The core of the work is a systematic study of how topological properties of the completions reflect dynamical features of the original flow. Key results include:

Compactness and omega‑limits – If $\Co^{\r}(X)$ is compact, every forward orbit has a non‑empty omega‑limit set; conversely, universal existence of omega‑limits forces a form of relative compactness in $\Co^{\r}(X)$. Analogous statements hold for $\Co^{\l}(X)$ and alpha‑limits.
Separation axioms – $T_1$, $T_2$, and higher separation properties are preserved under both completions because the equivalence relation never collapses distinct points that are topologically distinguishable.
Periodic and fixed points – Periodic orbits become closed invariant subsets in both completions. In a $\Co$‑complete flow, the presence of a periodic point forces the existence of a fixed point in the limit set, linking recurrence to topological constraints.
Net versus sequence convergence – When a completion is metrizable or first‑countable, nets and sequences converge equivalently, simplifying the analysis of stability and attractor basins.
Attractors and repellers – In a $\Co$‑complete flow, minimal closed invariant attracting sets (attractors) and repelling sets (repulsors) are guaranteed to exist and are characterized as the compact minimal subsets of $\Co^{\r}(X)$ and $\Co^{\l}(X)$ respectively. Their existence is tied to compactness, connectedness, and completeness of the completions.
Illustrative examples – Linear flows $\phi(t,x)=e^{\lambda t}x$ with $\lambda\neq0$ illustrate a situation where both completions add a single “point at infinity” (forward or backward) and the flow is $\Co$‑complete. In contrast, a discontinuous switching system fails to yield homeomorphic inclusions, showing that $\Co$‑completeness is a genuinely restrictive condition.
Relation to classical compactifications – Traditional Alexandroff one‑point compactification adds a single point irrespective of time direction, whereas the $\Co^{\r}$/$\Co^{\l}$ construction respects the asymmetry of time, making it especially suitable for non‑reversible dynamics such as dissipative or thermodynamic systems.

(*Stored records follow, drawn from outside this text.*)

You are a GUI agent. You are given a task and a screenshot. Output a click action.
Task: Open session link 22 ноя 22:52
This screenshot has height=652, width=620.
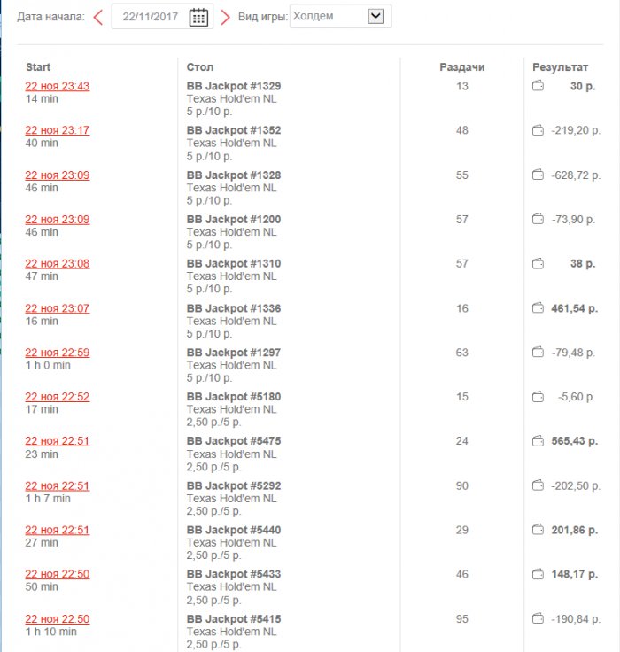click(x=57, y=397)
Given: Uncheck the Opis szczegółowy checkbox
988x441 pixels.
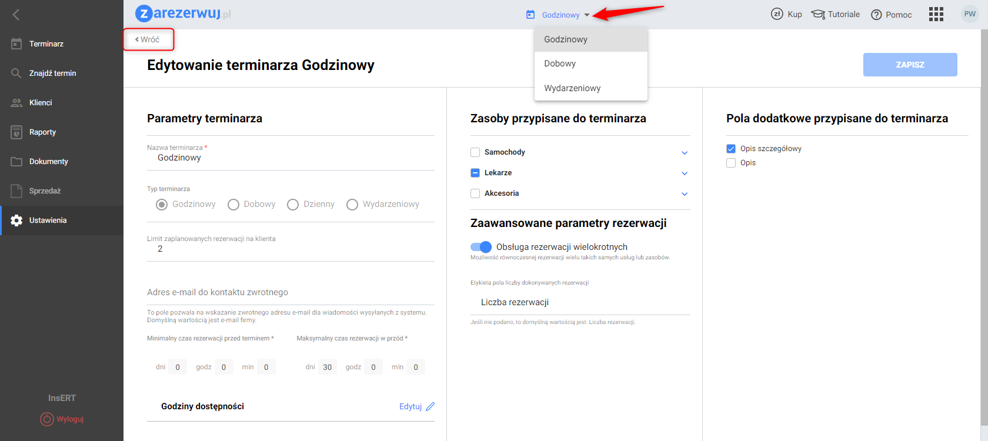Looking at the screenshot, I should pyautogui.click(x=731, y=149).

The authors conclude by outlining future directions: extending the completion framework to partial or non‑continuous flows, developing a measure‑theoretic version to handle stochastic dynamics, and investigating categorical properties that connect dynamical conjugacies with topological homeomorphisms of completions.

Overall, the paper provides a robust topological toolkit that captures long‑term behavior of continuous flows through direction‑sensitive completions, revealing deep connections between classical dynamical concepts (periodicity, omega‑limits, attractors) and fundamental topological notions (compactness, separation, completeness).